* READING PASSAGE
CLDT-2014.01.31-8K



 

UNITED STATES
SECURITIES AND EXCHANGE COMMISSION
Washington, D.C. 20549
 
FORM 8-K
 
CURRENT REPORT
Pursuant to Section 13 or 15(d) of the
Securities Exchange Act of 1934
 
Date of Report (Date of earliest event reported): January 31, 2014
 
CHATHAM LODGING TRUST
(Exact name of Registrant as specified in its charter)
 
Maryland
001-34693
27-1200777
(State or Other Jurisdiction
of Incorporation or Organization)
(Commission File Number)
(I.R.S. Employer Identification No.)
50 Cocoanut Row, Suite 211
Palm Beach, Florida

33480
(Address of principal executive offices)
(Zip Code)
(561) 802-4477
(Registrant’s telephone number, including area code)
Not Applicable
(Former name or former address, if changed from last report)

Check the appropriate box below if the Form 8-K filing is intended to simultaneously satisfy the filing obligation of the registrant under any of the following provisions:
 
¨
Written communications pursuant to Rule 425 under the Securities Act (17 CFR 230.425)
¨
Soliciting material pursuant to Rule 14a-12 under the Exchange Act (17 CFR 240.14a-12)
¨
Pre-commencement communications pursuant to Rule 14d-2(b) under the Exchange Act (17 CFR 240.14d-2(b))
¨
Pre-commencement communications pursuant to Rule 13e-4(c) under the Exchange Act (17 CFR 240.13e-4(c))
 








Item 5.02. Departure of Directors or Certain Officers; Election of Directors; Appointment of Certain Officers; Compensatory Arrangements of Certain Officers.

On January 31, 2014, the Board of Trustees (the “Board”) of Chatham Lodging Trust (the “Company”) approved, as recommended by the Compensation Committee of the Board (the “Compensation Committee”), compensatory arrangements in which the executive officers of the Company will participate. The arrangements include compensation for 2013 and 2014 and are described in further detail below.
Cash Bonus Compensation for 2013
Upon the recommendations of the Compensation Committee, the Board approved payment of cash bonuses to each of the Company’s three named executive officers for performance in 2013. To reward their execution of the Company’s investment strategy and successful capital markets activities in a challenging economic environment, the Board awarded to each of these executives a cash bonus for 2013 as follows:
Jeffrey H. Fisher, the Company’s Chairman, President and Chief Executive Officer, awarded $900,000.
Dennis M. Craven, the Company’s Executive Vice President and Chief Financial Officer, awarded $315,000.
Peter Willis, the Company’s Executive Vice President and Chief Investment Officer, awarded $315,000.

2014 Compensation
The key elements of the Company’s 2014 compensation program are base salary, annual cash incentive awards, time-based restricted share incentive awards and performance-based equity incentive awards, pursuant to the Company’s Equity Incentive Plan (the "Plan"). The following disclosure describes the material terms of the elements and, where applicable, the awards and target awards which have been approved by the Compensation Committee for the Company’s three named executive officers. The structure and amounts are based, in large part, on the recommendations of a third-party compensation consultant, retained by the Compensation Committee, who reviewed and analyzed the compensation levels and programs of peer companies.

* DATA SECTION
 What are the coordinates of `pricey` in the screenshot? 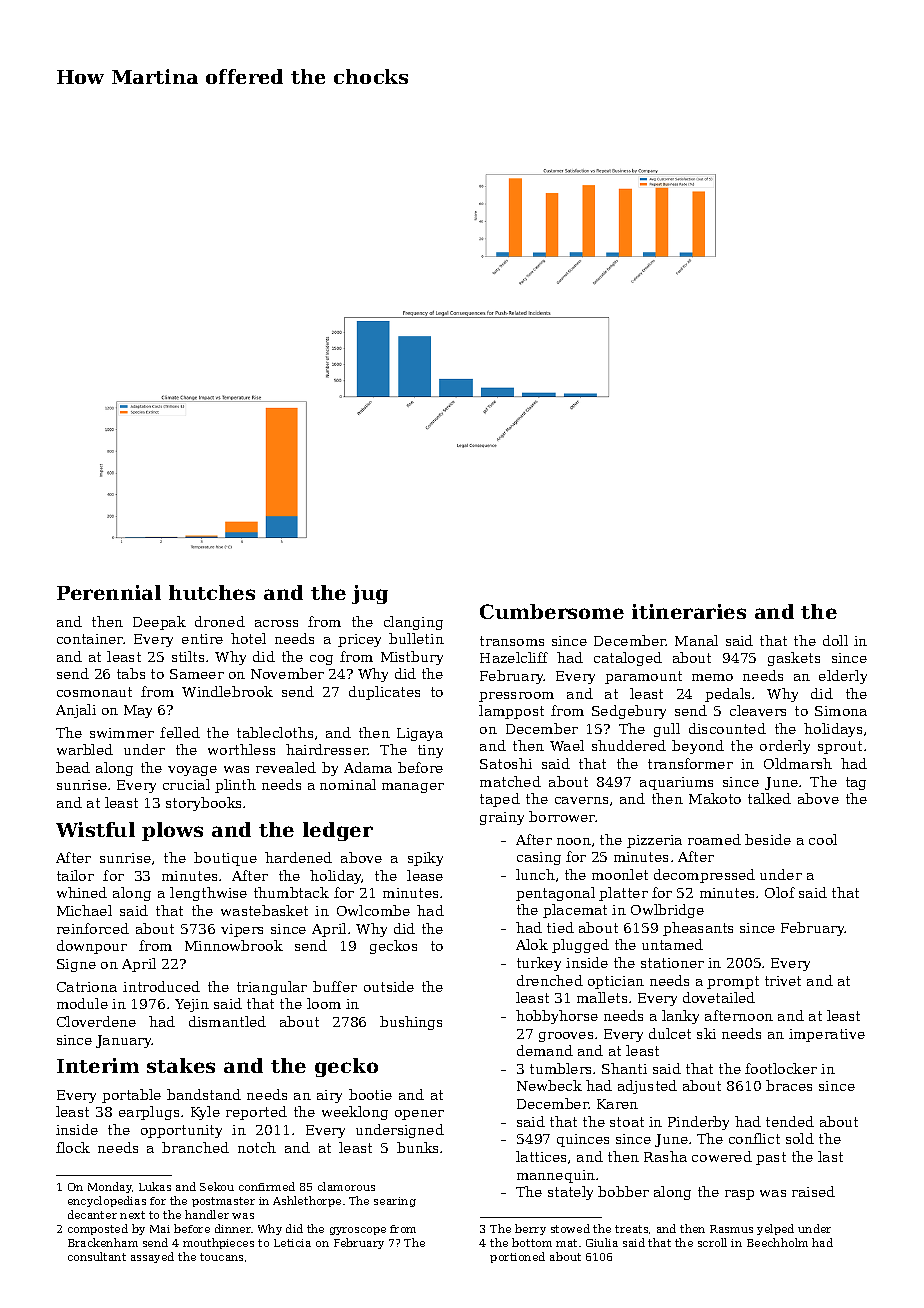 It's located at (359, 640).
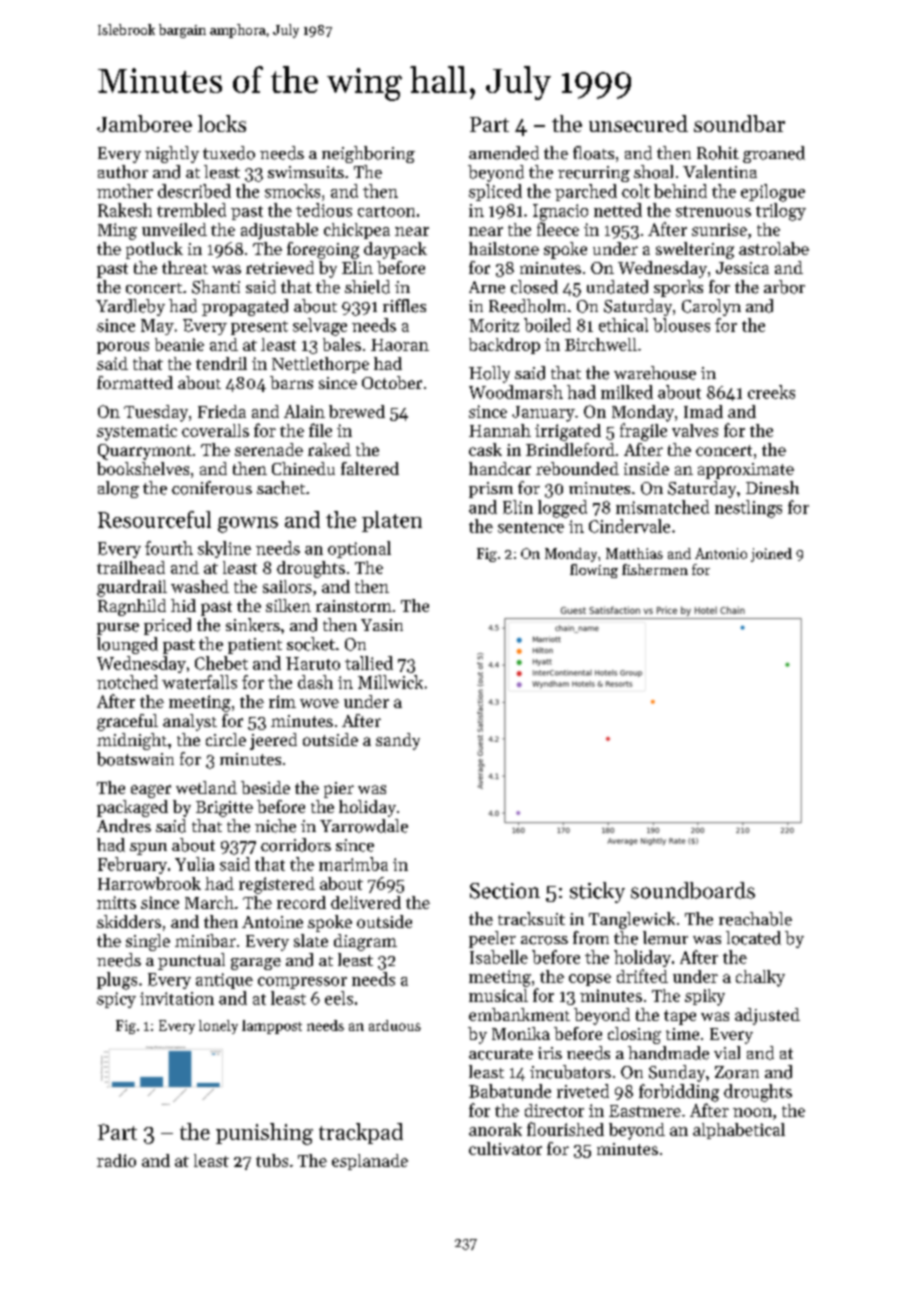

* DIRECTIVE A
Decide whether each statement below agrees with the Chatham Lodging Trust filing, answering yes or no and quoting the deciding words from it: (i) Dennis M. Craven and Peter Willis received the same cash bonus for 2013. (ii) The third-party compensation consultant was retained by the Board of Trustees. (iii) The Board approved the compensatory arrangements on January 31, 2014.
* DIRECTIVE B
Return the passage of the Chatham Lodging Trust filing from "Dennis M. Craven, the" up to and including "Investment Officer, awarded $315,000.", copied word for word.

* COMPLETE OUTPUT A
(i) Yes: "Dennis M. Craven, the Company’s Executive Vice President and Chief Financial Officer, awarded $315,000." and "Peter Willis, the Company’s Executive Vice President and Chief Investment Officer, awarded $315,000."
(ii) No: "retained by the Compensation Committee"
(iii) Yes: "On January 31, 2014, the Board of Trustees"

* COMPLETE OUTPUT B
Dennis M. Craven, the Company’s Executive Vice President and Chief Financial Officer, awarded $315,000.
Peter Willis, the Company’s Executive Vice President and Chief Investment Officer, awarded $315,000.